Methods: Self-perceived actual and ideal body size were surveyed in 5893 participants from the Dallas Heart Study, a probability-based sample of Dallas County residents, using the sex-specific Stunkard nine-figure scale (higher value=larger body size). Ideal body size was classified as below normal (scale figures 1–2), normal (scale figures 3–5), and above normal (scale figures 6 –9). Body size discrepancy was calculated as the difference between self-perceived actual and ideal body sizes.
Results: On average, subjects with a below normal or normal ideal body size perceived themselves as larger than their ideal body size.
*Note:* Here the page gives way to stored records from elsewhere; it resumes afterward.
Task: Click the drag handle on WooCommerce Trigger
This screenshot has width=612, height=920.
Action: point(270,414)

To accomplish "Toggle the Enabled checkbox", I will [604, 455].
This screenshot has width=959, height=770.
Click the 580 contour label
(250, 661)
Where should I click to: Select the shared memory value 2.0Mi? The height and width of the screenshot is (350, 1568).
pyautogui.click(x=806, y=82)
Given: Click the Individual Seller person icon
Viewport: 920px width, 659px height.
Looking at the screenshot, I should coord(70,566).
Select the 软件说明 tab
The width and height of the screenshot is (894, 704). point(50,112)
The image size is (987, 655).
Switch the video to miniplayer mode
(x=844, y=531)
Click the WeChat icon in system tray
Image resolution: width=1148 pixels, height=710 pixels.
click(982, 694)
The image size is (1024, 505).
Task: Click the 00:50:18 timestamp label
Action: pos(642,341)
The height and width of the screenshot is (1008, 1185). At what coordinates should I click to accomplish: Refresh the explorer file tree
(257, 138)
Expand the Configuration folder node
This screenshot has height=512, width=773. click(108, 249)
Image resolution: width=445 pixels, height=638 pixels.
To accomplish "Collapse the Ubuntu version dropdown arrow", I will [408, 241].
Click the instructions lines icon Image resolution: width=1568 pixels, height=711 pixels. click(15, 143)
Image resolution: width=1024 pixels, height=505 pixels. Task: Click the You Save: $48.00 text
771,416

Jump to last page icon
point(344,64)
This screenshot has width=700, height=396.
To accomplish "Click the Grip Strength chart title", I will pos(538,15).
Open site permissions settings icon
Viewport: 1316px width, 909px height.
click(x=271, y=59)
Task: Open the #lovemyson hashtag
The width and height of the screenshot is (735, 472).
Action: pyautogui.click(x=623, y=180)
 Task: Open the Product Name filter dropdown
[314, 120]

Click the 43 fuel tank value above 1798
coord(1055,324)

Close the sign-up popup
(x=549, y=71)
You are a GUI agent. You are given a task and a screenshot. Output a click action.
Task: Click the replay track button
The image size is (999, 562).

In contrast, subjects with an above normal ideal body size perceived themselves as smaller than their ideal size (Figure⇓). Compared with subjects with normal ideal body size, those with above normal ideal body size were more likely to be women (55% vs. 52%, p<0.0001) and African American (72% vs. 56%, p<0.0001), and had higher BMI (33 vs. 28 kg/m2, p=<0.0001), systolic blood pressure (130 vs. 127 mmHg, p=0.02), and higher insulin resistance (HOMA-IR 3.49 vs. 3.04 units, p=0.05).
Conclusions: A misperception of ideal body size favoring obesity identifies people who are already more likely to be obese and to have a higher risk factor burden, and more importantly, who believe they are actually smaller than their ideal body size. Understanding and countering this misperception is a novel and perhaps vitally important target for obesity prevention and treatment.